The simplest way to force the Database to be reset is to bump the Database:MasterVersion in the project's Options.base.yaml. The next time the server is started, it notices the version discrepancy and forcibly resets the Database. This change can be committed to your version control and it will then reset all the environments as the version gets deployed into them, including running the server locally on the developers' machines. This way, you don't need to explicitly remind everyone on the team to remember to reset their Databases.

Stay Safe

By default, the production environments have a safety flag set to not allow the Database reset to happen, to avoid accidentally deleting the contents. The Database can still be restored from backups, but it's not a fun or simple process.

If you want to reset your production Database, you can disable the extra check with the following:

Options.prod.yaml

Database:
  NukeOnVersionMismatch: true # REMOVE THIS WHEN NO LONGER NEEDED !!

Reset Specific Entities Only

If you only wish to reset a particular type of entity in the Database, for example, all player states instead of the whole Database, you can achieve it by bumping the [SupportedSchemaVersions(minVersion, maxVersion)] minimum version for that specific entity.

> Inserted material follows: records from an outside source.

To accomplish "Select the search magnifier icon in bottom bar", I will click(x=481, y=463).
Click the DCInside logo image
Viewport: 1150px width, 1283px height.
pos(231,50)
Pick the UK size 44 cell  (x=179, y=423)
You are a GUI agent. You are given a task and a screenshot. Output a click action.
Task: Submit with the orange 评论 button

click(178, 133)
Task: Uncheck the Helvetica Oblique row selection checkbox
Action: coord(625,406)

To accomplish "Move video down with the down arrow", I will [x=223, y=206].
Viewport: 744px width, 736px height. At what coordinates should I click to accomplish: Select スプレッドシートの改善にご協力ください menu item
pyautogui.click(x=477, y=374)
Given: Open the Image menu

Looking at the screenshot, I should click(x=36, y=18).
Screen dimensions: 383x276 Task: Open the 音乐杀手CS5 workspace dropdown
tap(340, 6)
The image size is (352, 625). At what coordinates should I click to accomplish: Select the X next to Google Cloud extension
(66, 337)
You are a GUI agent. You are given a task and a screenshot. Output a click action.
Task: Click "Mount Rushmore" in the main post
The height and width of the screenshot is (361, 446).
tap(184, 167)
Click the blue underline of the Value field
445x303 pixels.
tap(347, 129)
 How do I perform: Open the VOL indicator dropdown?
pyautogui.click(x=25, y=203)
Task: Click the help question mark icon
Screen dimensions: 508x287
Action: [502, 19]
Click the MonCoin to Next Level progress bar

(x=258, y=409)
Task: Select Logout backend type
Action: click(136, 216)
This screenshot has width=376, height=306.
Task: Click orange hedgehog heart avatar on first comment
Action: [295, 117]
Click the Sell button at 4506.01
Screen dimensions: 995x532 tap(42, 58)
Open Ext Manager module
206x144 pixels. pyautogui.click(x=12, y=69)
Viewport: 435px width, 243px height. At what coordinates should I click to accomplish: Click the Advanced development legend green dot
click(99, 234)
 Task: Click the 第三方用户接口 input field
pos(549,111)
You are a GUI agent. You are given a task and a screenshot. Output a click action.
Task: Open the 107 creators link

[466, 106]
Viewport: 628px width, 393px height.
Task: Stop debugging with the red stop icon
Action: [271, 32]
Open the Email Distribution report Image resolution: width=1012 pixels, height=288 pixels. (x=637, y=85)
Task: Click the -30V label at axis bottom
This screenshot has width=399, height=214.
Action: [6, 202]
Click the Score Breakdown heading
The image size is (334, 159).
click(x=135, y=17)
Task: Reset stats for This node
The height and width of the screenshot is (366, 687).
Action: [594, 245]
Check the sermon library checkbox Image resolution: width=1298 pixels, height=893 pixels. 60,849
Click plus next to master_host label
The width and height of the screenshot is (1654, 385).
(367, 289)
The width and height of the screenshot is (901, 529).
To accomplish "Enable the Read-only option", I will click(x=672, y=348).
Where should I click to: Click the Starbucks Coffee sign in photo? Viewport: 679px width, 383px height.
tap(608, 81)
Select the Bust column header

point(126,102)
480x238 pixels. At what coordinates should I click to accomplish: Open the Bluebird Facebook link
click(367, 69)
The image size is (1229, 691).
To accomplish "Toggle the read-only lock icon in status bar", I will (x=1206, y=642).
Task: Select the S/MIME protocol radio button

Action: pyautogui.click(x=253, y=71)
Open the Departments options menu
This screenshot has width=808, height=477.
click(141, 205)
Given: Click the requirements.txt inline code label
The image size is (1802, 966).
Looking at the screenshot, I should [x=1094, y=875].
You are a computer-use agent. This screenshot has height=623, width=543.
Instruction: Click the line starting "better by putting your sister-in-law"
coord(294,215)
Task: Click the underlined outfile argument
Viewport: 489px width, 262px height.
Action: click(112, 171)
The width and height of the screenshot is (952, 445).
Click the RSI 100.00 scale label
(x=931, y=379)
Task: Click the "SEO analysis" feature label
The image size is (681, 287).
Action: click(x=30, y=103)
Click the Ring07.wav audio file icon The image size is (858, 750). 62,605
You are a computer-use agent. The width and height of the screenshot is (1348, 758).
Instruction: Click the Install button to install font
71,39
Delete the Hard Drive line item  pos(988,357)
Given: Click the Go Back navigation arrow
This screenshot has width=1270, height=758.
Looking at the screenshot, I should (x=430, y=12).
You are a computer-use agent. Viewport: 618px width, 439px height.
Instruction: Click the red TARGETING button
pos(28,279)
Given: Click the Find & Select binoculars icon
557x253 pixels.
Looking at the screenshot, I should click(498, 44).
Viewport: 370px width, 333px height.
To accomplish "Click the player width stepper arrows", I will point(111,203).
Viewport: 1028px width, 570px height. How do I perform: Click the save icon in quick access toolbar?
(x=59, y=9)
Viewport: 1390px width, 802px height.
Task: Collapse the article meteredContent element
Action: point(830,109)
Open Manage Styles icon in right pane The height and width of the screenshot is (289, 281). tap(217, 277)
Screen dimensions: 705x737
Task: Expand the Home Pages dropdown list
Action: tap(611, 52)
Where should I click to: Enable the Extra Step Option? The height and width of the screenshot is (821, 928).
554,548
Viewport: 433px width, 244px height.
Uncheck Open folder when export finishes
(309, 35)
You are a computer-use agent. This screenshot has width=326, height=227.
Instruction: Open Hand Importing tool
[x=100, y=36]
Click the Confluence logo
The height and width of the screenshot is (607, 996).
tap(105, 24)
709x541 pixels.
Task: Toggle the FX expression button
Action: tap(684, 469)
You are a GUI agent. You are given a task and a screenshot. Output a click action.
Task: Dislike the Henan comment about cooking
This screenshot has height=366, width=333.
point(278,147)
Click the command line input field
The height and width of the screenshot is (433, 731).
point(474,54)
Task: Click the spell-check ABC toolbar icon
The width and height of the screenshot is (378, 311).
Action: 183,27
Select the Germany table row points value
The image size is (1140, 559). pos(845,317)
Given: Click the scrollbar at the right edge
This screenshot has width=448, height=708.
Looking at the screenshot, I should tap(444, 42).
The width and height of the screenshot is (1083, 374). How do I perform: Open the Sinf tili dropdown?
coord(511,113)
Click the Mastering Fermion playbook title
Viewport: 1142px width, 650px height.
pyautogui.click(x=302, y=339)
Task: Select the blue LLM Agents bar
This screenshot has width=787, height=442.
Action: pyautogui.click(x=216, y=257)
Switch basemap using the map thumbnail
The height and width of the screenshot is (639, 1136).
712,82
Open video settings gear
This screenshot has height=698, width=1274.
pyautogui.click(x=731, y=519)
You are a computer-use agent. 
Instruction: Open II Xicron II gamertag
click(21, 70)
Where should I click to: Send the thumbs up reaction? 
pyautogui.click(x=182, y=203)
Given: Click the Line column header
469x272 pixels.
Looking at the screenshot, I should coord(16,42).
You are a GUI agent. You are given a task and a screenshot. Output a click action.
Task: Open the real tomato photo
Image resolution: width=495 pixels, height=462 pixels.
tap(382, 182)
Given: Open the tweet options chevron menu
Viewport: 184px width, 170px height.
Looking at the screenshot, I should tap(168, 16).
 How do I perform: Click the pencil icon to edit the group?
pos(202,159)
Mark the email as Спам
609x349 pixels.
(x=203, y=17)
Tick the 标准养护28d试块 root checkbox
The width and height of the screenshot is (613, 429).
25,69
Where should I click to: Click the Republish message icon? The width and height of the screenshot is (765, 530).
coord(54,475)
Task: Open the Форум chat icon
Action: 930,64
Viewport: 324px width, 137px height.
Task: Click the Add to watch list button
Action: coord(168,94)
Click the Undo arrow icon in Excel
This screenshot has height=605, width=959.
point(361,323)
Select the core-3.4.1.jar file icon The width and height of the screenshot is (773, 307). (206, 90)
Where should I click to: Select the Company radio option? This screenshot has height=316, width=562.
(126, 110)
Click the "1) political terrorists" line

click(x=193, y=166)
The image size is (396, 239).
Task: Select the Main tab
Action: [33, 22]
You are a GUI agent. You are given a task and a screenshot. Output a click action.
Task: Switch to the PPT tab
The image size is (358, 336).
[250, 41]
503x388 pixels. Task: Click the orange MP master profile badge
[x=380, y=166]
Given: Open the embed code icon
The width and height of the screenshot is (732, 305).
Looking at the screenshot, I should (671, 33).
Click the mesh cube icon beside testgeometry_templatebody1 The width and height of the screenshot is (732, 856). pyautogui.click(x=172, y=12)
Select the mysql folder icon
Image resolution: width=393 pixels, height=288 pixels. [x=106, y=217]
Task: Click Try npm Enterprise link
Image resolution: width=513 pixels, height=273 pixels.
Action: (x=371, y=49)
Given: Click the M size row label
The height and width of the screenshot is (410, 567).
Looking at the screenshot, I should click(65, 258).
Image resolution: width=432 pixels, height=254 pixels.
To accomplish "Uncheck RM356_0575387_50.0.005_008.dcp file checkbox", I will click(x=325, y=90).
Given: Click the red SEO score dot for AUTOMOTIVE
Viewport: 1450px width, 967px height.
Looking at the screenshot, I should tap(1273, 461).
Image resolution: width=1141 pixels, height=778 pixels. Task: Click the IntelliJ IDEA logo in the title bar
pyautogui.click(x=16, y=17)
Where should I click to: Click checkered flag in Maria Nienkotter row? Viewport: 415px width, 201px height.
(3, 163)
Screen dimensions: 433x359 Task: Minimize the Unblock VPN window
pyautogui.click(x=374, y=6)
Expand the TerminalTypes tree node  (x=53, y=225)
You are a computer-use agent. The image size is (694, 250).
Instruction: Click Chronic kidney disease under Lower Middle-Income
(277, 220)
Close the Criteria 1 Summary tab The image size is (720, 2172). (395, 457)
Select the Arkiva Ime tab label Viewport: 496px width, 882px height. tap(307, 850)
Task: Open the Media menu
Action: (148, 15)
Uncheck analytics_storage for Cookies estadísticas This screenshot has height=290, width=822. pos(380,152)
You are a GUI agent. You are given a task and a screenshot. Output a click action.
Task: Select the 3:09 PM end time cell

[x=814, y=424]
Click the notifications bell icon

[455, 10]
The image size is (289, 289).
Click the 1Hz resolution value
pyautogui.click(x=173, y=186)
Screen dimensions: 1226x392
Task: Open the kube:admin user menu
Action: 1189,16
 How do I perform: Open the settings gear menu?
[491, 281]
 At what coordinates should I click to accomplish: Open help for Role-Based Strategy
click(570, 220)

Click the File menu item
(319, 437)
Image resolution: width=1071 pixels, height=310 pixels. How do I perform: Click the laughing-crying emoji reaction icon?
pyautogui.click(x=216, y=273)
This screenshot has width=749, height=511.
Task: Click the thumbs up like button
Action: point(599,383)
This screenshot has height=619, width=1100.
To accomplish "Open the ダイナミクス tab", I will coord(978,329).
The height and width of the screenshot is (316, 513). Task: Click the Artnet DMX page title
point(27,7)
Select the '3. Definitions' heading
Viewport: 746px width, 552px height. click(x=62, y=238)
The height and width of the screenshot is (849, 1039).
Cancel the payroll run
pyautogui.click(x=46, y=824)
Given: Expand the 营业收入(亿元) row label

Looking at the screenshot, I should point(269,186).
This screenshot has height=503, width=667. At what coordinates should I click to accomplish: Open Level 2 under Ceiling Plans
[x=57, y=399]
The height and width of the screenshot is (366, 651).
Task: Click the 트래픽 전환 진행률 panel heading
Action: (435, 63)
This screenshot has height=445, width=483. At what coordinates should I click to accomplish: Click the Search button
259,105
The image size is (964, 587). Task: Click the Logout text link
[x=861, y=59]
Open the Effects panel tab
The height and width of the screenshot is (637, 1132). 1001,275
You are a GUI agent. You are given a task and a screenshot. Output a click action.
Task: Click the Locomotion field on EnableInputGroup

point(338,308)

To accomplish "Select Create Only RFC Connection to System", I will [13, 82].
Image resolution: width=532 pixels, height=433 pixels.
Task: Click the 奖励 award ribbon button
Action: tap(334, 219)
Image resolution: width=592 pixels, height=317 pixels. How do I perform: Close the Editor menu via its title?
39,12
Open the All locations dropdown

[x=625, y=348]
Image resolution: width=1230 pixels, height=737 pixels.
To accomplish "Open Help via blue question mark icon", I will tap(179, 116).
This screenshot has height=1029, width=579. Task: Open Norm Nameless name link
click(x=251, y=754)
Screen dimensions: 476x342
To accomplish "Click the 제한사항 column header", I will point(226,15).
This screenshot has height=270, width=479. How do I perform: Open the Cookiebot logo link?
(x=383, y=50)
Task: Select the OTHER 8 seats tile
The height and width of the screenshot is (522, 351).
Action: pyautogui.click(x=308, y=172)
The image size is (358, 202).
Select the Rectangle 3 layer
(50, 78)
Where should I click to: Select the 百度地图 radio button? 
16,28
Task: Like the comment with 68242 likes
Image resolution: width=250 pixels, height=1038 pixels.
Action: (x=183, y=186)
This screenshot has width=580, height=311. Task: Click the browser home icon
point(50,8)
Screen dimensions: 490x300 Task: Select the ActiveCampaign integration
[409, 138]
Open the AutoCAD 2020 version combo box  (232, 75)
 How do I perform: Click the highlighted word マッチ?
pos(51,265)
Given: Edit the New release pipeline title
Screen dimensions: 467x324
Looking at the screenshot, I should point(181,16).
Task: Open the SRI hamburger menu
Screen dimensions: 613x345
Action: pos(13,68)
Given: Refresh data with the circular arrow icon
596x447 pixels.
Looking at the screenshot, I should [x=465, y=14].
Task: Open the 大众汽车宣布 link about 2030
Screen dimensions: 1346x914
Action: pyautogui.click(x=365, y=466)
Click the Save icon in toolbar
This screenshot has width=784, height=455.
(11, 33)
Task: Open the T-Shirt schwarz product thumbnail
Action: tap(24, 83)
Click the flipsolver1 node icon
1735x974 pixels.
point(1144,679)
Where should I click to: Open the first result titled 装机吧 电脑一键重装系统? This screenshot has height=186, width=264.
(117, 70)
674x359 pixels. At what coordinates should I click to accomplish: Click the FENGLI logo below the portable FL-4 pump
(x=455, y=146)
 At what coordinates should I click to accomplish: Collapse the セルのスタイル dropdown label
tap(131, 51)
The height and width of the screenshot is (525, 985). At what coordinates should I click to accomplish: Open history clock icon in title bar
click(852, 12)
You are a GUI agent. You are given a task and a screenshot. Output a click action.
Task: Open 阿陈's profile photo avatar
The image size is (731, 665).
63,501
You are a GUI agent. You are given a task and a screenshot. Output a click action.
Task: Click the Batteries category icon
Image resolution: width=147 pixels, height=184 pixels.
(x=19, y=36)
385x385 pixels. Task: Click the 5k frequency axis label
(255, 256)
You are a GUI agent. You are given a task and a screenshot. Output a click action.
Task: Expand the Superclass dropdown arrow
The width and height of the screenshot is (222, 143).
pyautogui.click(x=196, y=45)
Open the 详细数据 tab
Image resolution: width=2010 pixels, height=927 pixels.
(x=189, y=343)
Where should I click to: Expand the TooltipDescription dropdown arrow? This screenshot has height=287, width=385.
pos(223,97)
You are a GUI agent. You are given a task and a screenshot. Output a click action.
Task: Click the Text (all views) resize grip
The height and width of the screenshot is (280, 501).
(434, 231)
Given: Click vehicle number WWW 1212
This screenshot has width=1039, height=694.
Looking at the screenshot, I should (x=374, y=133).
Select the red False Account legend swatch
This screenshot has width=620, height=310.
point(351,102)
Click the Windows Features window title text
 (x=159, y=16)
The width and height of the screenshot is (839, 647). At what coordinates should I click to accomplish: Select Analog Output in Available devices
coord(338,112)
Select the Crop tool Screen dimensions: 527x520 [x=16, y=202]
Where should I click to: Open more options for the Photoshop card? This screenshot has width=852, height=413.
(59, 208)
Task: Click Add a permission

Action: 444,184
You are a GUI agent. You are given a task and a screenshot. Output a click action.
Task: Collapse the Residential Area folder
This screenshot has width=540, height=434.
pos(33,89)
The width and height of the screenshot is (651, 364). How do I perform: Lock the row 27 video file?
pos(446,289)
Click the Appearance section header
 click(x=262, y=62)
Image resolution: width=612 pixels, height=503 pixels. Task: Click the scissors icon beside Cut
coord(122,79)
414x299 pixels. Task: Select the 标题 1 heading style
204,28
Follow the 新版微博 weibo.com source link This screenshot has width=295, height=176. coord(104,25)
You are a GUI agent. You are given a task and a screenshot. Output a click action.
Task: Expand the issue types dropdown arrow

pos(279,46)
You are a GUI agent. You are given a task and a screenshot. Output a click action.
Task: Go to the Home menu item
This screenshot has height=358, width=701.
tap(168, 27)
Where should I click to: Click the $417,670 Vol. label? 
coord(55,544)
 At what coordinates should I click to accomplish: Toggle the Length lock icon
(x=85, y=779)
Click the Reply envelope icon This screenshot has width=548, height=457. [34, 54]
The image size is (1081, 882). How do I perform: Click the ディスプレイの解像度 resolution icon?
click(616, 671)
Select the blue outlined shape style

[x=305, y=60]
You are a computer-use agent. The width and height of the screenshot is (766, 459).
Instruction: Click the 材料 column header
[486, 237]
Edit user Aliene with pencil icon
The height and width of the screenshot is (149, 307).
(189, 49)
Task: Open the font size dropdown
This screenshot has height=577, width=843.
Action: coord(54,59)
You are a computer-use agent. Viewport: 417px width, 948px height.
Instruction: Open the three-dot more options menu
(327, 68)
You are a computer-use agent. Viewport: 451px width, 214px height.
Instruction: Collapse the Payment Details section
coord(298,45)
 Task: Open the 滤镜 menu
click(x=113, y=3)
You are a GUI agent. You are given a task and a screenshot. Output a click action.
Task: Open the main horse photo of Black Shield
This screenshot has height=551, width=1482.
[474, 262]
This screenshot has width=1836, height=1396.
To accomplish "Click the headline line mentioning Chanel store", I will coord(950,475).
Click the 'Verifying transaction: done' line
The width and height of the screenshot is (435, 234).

See Entity Schema Versions and Migrations for more details on entity Schemas and their migrations.

Configuring the Database

The Database is configured through the runtime options. If you're not sure how that works, check out Working with Runtime Options first.

Below are some of the more useful options you may wish to change. Be mindful of which environment(s) you change the values for, i.e., which YAML files you modify.

Options.<env>.yaml

Database:
  # Specify which Database engine to use.
  Backend: Sqlite   # or MySql

  # Specify how many Shards should be used by the game server.
  NumActiveShards: 2

  # Specify SQLite to use in-memory storage, useful for local load tests due to better performance.
  SqliteInMemory: true

  # Specify the master version of the Database -- the Database gets reset on a version mismatch.
  MasterVersion: 10

  # Specify whether the Database nuking on master version mismatch is allowed.
  NukeOnVersionMismatch: true

  # Specify the maximum number of simultaneous queries for the query priority levels:
  MaxConnectionsLowPriority: 4
  MaxConnectionsLowestPriority: 1

  # Specify which compression algorithm to use for binary blob payloads
  CompressionAlgorithm: Zstandard   # or LZ4

Differences Between MySQL and SQLite

By default, Metaplay uses MySQL 8.0 in the cloud and the embedded SQLite when running locally. While the two implement the SQL language in mostly the same way, they do use different flavors of SQL and have some other behavioral differences worth knowing.

To mitigate the differences, we strongly recommend:

• Keeping the Database usage simple and close to a simple key-value storage. This is also crucial for performance at scale.
• Whenever writing queries by hand or altering the Schema in non-trivial ways, test with both MySQL and SQLite.

Some of the more common pitfalls include:

• Byte blobs are, by default, limited to 64kB in MySQL. Metaplay maps the byte[] type to MySQL type longblob to allow larger payloads.
• MySQL is not Unicode-friendly by default. Metaplay enforces MySQL to use utf8mb4 to ensure UTF-8 compatibility.
• For string types, explicitly use [Column(TypeName = "varchar(<len>)")] to avoid character set-related issues.
• DateTimes can lose some precision when being persisted in the Database. Only use them for approximate times.
• Avoid persisting complex types in the Database and instead explicitly convert them to primitive types.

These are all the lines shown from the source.